KEY POINTS:
I will always remember a former workmate announcing her retirement from journalism.
"If I stare at these four walls any longer, I'm going to go mad,' she said simply.
So she quit, and headed to the South Island to be tramping guide.
Ever since, whenever I'm stuck for ideas, I find myself staring at the same walls and asking myself if I'm sick of it yet.
Fortunately, I am not. Though I don't discount that one day I may be.
An email recently circulated with an update about an old school mate. Having obtained a law degree from a top international university and landing a job at a prestigious Australian law firm, she decided she actually hated law and moved to France to become a nanny.
While this in itself didn't surprise me, the response of my friends did. Nearly all of them envied her.

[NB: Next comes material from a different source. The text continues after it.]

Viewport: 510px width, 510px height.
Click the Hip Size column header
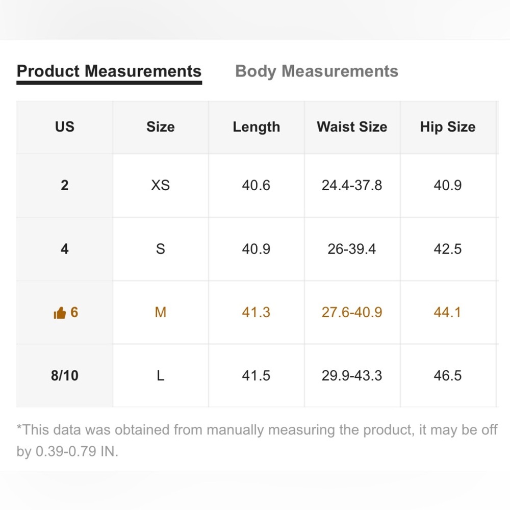point(447,127)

Indeed, it seems an overwhelming majority of my friends hate their jobs. Or at least seriously dislike them.
But having spent up to five years at university to enter their respective professions, the thought of a career change is too daunting to fathom.
Besides, most have only been working for a year or so. Surely things will get better?

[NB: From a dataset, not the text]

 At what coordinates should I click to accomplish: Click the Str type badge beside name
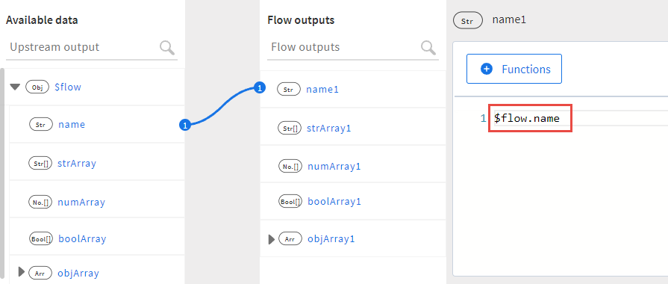pyautogui.click(x=41, y=125)
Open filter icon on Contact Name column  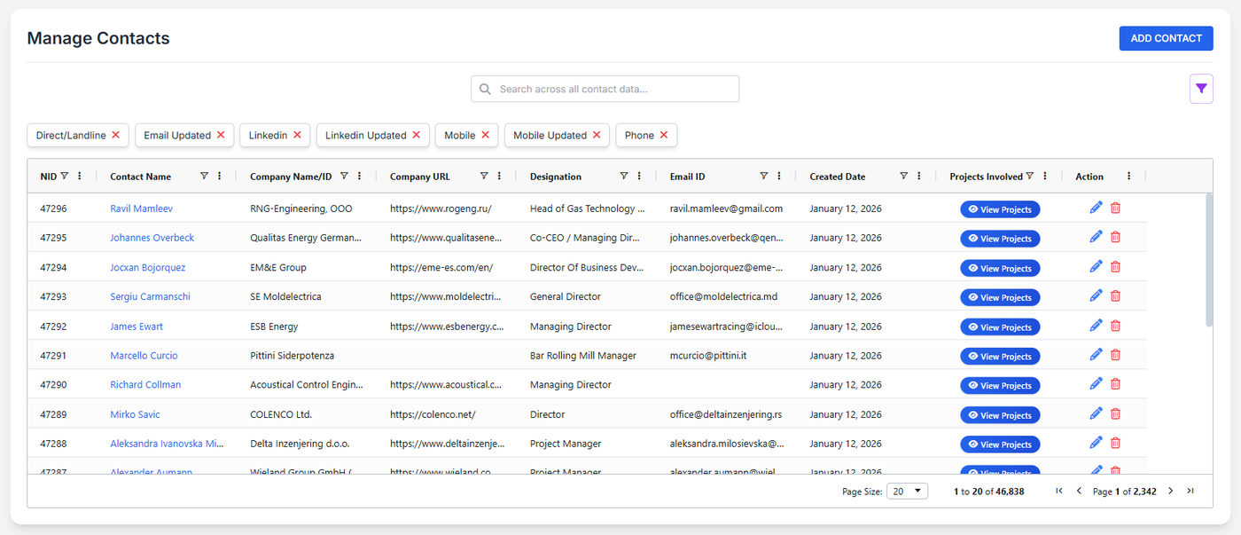pos(204,177)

But what if they don't? At what point is it reasonable to admit defeat and call it quits?
A friend emailed me last week, in exactly this predicament.
After three years working in event management, she is completely over it.

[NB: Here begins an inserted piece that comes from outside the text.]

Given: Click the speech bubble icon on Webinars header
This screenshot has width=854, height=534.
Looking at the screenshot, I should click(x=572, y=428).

"I worry on a daily basis that I'm not making the most of my life and living it to the full.
"I can see my future under air-conditioning, staring at a computer screen and getting zero job satisfaction. I feel I am having a break down, and yes at age 25!'
The question is, does she cut her losses and change profession now, or tough it out and see if things improve?
Three years ago, I wrote a story on quarter-life crises and interviewed an accountant-turned-teacher. She hated accounting and wanted to make some sort of difference in the world.
But, after a year's training and two years teaching 12-year-olds, she realised she hated teaching just as much so returned to the world of accounting.
If you're going to be miserable, you may as well be well paid and miserable.
To be fair, by that stage she wasn't entirely miserable. Rather, she had come to accept that she just wasn't going to have a job she loved. And that was okay.
She still had great family and friends and enjoyed her life outside of work.
Which raises an interesting point. If work is not the be all and end all of your life, perhaps you don't need to have your dream job to be happy and content?
Have we been sold a myth - much like the 'women can do it all' of the 80s - that you have to be satisfied at work to be satisfied in life?
A former workmate recently returned from her OE, where she spent 18 months photocopying her days away as a receptionist.
And she had the time of her life.
As she said, "I never thought I would be happy in a mindless job like that. But it was great.'
So, I put it to you, is a good job a pre-requisite for a good life?